# PROMPT
Can you edit the lines starting at "The height and width of the screenshot is (469, 498)." and ending at "Action: 1084,758" so that "Vehicle" reads "Truck", with everything else left unchanged?

Item coordinate data:
********************

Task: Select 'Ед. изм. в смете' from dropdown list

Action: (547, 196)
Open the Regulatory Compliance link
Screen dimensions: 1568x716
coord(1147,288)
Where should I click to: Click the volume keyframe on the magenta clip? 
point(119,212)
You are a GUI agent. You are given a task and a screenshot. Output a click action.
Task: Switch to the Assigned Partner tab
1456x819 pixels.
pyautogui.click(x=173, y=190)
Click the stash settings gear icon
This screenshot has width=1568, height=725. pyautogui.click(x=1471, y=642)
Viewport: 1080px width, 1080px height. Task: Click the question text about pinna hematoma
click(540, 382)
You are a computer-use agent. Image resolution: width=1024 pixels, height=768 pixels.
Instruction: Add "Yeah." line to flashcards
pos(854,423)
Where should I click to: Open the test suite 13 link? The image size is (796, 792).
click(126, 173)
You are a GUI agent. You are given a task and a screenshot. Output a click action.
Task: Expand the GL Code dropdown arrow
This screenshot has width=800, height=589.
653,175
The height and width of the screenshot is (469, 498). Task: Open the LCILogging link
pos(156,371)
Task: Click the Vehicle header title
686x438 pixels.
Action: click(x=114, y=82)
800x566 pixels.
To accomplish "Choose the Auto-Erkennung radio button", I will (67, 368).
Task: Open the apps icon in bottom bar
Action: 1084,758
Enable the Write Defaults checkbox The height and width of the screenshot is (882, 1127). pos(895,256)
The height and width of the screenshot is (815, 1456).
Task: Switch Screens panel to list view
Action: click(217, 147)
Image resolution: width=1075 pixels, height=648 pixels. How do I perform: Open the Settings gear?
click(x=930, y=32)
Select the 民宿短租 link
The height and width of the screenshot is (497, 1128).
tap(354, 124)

********************

# SOLUTION FOR THIS EXERCISE
The height and width of the screenshot is (469, 498). Task: Open the LCILogging link
pos(156,371)
Task: Click the Truck header title
686x438 pixels.
Action: click(x=114, y=82)
800x566 pixels.
To accomplish "Choose the Auto-Erkennung radio button", I will (67, 368).
Task: Open the apps icon in bottom bar
Action: 1084,758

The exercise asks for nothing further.